Because of a residual apical systolic murmur, a TTE was performed 3 months postoperatively. It revealed LVOT obstruction involving the remnant of the mitral valve resulting in a late peaking gradient of over 100 mmHg. There was severe LVH with an LVMI of 143 g/m2 (Fig. 2) .

Transthoracic echocardiography apical long-axis view of the left ventricle. A rim of tissue, apparently the preserved anterior subvalvular apparatus of the mitral valve, is seen in the left ventricular outflow tract (arrow). AV, aortic valve; LA, left atrium; LV, left ventricle.
At reoperation, remnants of the preserved subvalvular apparatus of the anterior leaflet were excised through the aortic valve without sacrificing the annulo-ventricular continuity. Epicardial echocardiography was performed after weaning from CPB and revealed a 20-mmHg residual gradient over the LVOT due to thickened interventricular septum. Further clinical course was unremarkable.
2 Discussion
Preservation of the subvalvular apparatus during mitral valve replacement has proven to be superior to standard mitral valve replacement without retention of the subvalvular apparatus. It has been shown to be beneficial for preservation of left ventricular (LV) function and improvement in long-term survival [1–5].
The routine use of this technique has potential complications including LV inflow and outflow obstruction by interference between the prosthetic valve and the subvalvular apparatus. LVOT obstruction most frequently results from implantation of a high-profile bioprosthesis [6,7], but is also reported after implantation of a low-profile mechanical prosthesis [8]. Additionally, a number of risk factors for the development of LVOT obstruction after mitral valve replacement with preservation of the subvalvular apparatus has been identified including small left ventricular cavity [8], LVH and septal hypertrophy [7].
We describe two patients who developed LVOT obstruction after mitral valve replacement with preservation of the subvalvular apparatus. Echocardiography correctly identified the mechanism of LVOT obstruction.
In the first patient, LVOT obstruction causing direct postoperative hemodynamic deterioration was recognized as SAM of the remnants of the native anterior leaflet and subvalvular apparatus. Direct excision of these remnants resulted in complete recovery. In the second patient, LVOT obstruction was not recognized by intraoperative TEE because of acoustic shadowing of the LVOT by the mechanical prosthesis. LVOT obstruction was related to thickened interventricular septum.

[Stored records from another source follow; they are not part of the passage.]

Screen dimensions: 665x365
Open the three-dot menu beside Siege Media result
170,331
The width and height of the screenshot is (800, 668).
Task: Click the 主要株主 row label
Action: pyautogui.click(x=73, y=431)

These cases illustrate that the clinical course of LVOT obstruction after mitral valve replacement with preservation of the subvalvular apparatus is potentially deleterious. The clinical course may be asymptomatic and varies from an unrecognized cause with fatal outcome [6] to early recognition and surgical correction during the same operation [3]. Prevention is the most effective treatment of this complication. We recommend intraoperative echocardiographic screening for LVOT abnormalities after mitral valve replacement with preservation of the complete subvalvular apparatus. If imaging of the LVOT is hindered, epicardial echocardiography is mandatory to exclude obstruction. Furthermore, echocardiography may identify patients amenable for this surgical technique. To prevent LVOT obstruction, we do not recommend this technique in case of thickening or bulging of the interventricular septum.